__WHAT IS BEING ASKED__: Write the next part of the opinion piece on Republican Senate candidates below, picking up right after its final sentence.

--- BEGIN EXTRACT ---

Just How Bad Can They Be, Right?

I particularly liked Gail Collins’ piece in yesterday’s New York Times.  She injects a bit of humour into an otherwise depressing situation.


Whoops! Behold the Republican Trove of Truly Terrible Candidates.

By Gail Collins

Opinion Columnist

5 October 2022

Down to the finish line, people. Elections just about a month away. A ton of races to keep track of, but if you’re looking for diversion, you’ll find some of the Senate campaigns really … unusual.

In a normal year — OK, let’s just admit there hasn’t been any such thing for ages. But if normal years existed in American politics and this was one of them, we could reasonably assume the Republicans were going to be big winners. You know, two years after one party takes control in Washington, voters have a tendency to rise up in remorse and throw out whoever’s been in.

--- END EXTRACT ---
--- BEGIN RECORDS PROVIDED ---

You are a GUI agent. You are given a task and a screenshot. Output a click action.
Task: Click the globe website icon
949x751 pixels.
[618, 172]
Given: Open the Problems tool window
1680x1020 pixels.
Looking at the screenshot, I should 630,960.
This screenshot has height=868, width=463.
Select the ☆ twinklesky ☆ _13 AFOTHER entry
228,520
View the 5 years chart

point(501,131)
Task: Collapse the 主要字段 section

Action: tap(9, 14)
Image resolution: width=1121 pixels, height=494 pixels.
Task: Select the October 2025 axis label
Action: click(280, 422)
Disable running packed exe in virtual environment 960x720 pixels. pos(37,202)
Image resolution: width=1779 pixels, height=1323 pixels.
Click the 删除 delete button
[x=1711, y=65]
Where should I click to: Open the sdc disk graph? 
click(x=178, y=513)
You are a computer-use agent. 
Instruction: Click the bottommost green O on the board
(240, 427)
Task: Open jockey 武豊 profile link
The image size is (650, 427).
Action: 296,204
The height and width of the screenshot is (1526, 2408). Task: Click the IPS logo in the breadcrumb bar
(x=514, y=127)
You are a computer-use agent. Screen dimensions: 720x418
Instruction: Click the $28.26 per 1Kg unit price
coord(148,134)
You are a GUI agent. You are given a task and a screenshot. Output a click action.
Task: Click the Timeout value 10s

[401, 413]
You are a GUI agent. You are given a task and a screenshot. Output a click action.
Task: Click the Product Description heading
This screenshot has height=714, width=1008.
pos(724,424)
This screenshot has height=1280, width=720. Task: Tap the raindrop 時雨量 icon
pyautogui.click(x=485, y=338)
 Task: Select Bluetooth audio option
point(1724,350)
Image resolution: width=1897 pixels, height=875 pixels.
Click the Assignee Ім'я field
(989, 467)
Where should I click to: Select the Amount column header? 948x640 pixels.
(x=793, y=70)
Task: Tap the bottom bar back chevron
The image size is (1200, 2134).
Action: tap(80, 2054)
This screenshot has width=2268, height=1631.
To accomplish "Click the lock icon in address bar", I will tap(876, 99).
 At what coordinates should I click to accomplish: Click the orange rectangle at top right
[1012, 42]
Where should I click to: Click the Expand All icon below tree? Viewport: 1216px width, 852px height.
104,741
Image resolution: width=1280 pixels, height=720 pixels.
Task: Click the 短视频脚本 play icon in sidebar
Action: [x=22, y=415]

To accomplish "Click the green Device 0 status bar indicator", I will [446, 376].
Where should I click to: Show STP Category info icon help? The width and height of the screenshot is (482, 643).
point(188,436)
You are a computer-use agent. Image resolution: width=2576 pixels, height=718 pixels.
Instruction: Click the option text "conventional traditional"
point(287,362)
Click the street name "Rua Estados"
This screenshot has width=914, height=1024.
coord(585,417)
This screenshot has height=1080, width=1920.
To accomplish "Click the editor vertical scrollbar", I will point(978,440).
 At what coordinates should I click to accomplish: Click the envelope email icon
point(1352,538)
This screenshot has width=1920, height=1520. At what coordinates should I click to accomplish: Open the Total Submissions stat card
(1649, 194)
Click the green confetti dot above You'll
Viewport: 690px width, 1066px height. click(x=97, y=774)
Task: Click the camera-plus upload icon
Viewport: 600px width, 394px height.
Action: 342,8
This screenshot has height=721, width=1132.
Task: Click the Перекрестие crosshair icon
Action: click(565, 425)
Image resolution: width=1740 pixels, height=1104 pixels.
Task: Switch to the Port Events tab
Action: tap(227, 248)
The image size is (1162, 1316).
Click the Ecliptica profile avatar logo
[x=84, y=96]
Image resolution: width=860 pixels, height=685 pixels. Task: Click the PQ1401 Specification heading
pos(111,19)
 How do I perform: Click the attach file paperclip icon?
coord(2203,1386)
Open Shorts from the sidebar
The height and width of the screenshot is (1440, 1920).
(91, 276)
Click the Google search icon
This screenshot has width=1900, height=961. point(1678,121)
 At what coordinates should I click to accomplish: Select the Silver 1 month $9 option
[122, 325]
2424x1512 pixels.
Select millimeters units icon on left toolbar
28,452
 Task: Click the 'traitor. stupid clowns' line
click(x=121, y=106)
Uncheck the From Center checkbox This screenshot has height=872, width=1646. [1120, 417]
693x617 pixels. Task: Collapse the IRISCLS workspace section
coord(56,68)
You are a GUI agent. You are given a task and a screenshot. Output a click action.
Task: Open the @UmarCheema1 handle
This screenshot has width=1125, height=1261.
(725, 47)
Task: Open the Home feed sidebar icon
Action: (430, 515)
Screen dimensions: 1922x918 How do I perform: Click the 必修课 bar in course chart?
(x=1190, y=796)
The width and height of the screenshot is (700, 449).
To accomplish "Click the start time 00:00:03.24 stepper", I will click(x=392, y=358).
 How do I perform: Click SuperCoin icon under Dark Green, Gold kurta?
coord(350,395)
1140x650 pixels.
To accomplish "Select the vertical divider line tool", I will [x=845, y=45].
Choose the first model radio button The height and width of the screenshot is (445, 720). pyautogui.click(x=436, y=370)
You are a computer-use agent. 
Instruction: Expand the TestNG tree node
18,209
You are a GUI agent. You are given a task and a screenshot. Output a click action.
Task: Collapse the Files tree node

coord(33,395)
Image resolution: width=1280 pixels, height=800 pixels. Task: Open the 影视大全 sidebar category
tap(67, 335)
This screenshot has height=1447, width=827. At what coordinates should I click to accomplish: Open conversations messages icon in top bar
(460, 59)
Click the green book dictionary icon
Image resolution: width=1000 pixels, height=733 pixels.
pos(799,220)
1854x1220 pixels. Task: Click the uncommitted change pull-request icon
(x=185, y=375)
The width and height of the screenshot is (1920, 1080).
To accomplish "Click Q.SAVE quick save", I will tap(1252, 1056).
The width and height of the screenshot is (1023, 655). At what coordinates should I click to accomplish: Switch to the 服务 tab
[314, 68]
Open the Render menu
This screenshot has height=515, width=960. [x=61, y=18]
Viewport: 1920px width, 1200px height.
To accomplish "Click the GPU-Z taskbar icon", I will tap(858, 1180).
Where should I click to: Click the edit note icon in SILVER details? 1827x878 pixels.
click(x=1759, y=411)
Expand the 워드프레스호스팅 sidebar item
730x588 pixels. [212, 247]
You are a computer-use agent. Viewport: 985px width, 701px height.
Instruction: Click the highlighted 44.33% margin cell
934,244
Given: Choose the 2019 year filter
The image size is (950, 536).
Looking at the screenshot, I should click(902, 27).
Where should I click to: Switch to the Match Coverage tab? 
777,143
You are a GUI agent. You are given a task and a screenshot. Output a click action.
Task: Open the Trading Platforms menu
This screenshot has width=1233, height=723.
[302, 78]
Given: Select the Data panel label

--- END RECORDS PROVIDED ---

__EXERCISE RESULT__:
Except — whoops — the Republicans have assembled a trove of truly terrible candidates. You’d almost think the party honchos met in secret and decided that running the Senate was too much of a pain, and that they needed to gather some nominees who would guarantee they could keep lazing around in the minority.

I know you know that we have to begin this discussion with Herschel Walker.

A few days ago, Georgia looked like a prime possibility for a turnover. It tilts strongly toward the G.O.P., and Walker seemed like your normal Republican candidate by 2022 standards — terrible, yeah, but with some political pluses. His autobiography vividly described a spectacular rise to sports, school and business success after a childhood in which “I was an outcast, a stuttering-stumpy-fat-poor-other-side-of-the-railroad-tracks-living-stupid-country boy.”

On the minus side, Walker was a tad, well, fictional on points ranging from his academic and business achievements to the number of his children.

Walker also has a very angry and social media-skilled son who describes him as a terrible father to four kids by four different women, who “wasn’t in the house raising one of them.”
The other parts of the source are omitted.